El problema es de mala administración entre el empresario tradicional (que sólo busca ganancias) y los que se interesan por ofrecer un mejor servicio. Un ejemplo de ello es la Asociación Cooperativa de Pilotos Automotrices del Transporte (ACOPATT), que trabaja la ruta 29.
La mayoría de la flota de buses es nueva, mantienen créditos en los bancos y sus unidades son constantemente revisadas técnicamente. El trabajo de sus 132 buses arroja por un día un promedio de 131 mil colones.
Los mecánicos consultados por Vértice consideran que, a diario y con un promedio de siete viajes, el dueño de la unidad alcanza ganancias libres que rondan los 400 colones.
Pero hay rutas como la A, en San Marcos, que según uno de los mecánicos que les da mantenimiento, la ganancias es de sólo 150.
El director ejecutivo de la Asociación Bancaria Salvadoreña (ABANSA), Claudio de Rosa, sostiene que actualmente hay una línea de crédito con fondos del Banco Multisectorial de Inversiones (BMI) de $70 millones que están disponibles para la compra de buses y 10 millones para microbuses.

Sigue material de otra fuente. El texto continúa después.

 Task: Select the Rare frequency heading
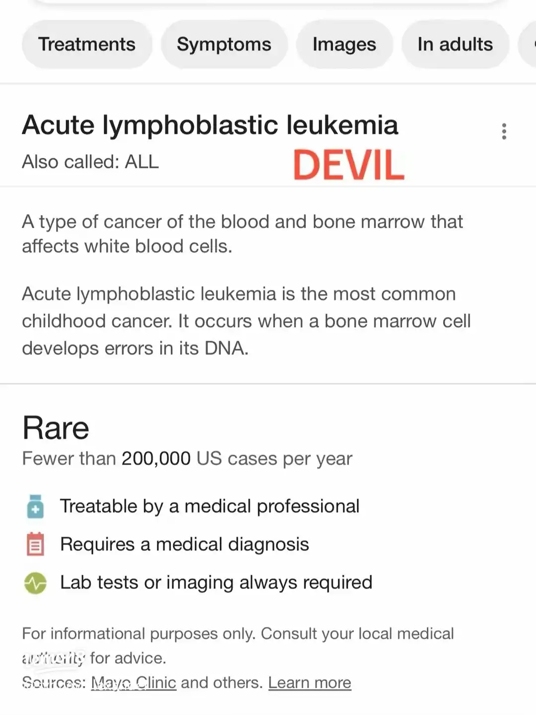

Cuando se trata de compra de autobuses hasta cinco años de uso, se financia el 90% de su valor hasta 60 mil dólares.
El plazo es hasta de siete años con uno de gracia. La tasa de interés de 5 a 7 años es 5.75%. A esto se agrega tres puntos porcentuales que se cargan los bancos.
Los empresarios gozan de un subsidio de tres puntos porcentuales por lo que les queda un interés de 5.75%. Si la deuda es entre 3 y 5 años se reduce a 5.50% y si es de uno a tres, la cifra alcanza los 5.25%.
Claudio de Rosa señaló también que actualmente existen bancos internacionales interesados en el sector que ofrecen la modalidad “leasing” o arrendamiento. El dueño del bus es la empresa, quien luego de 2 ó 3 años, le cambia la unidad al transportista.
Como una gran cantidad de empresarios, no garantizan que la unidad dé buen servicio con empleados eficientes; tampoco el tratamiento preventivo con repuestos originales, así como el debido tratamiento técnico.
Por sus características, De Rosa acepta que el sector es considerado de alto riesgo y eso hace que la banca solicite más garantías como hipotecas a quienes buscan créditos.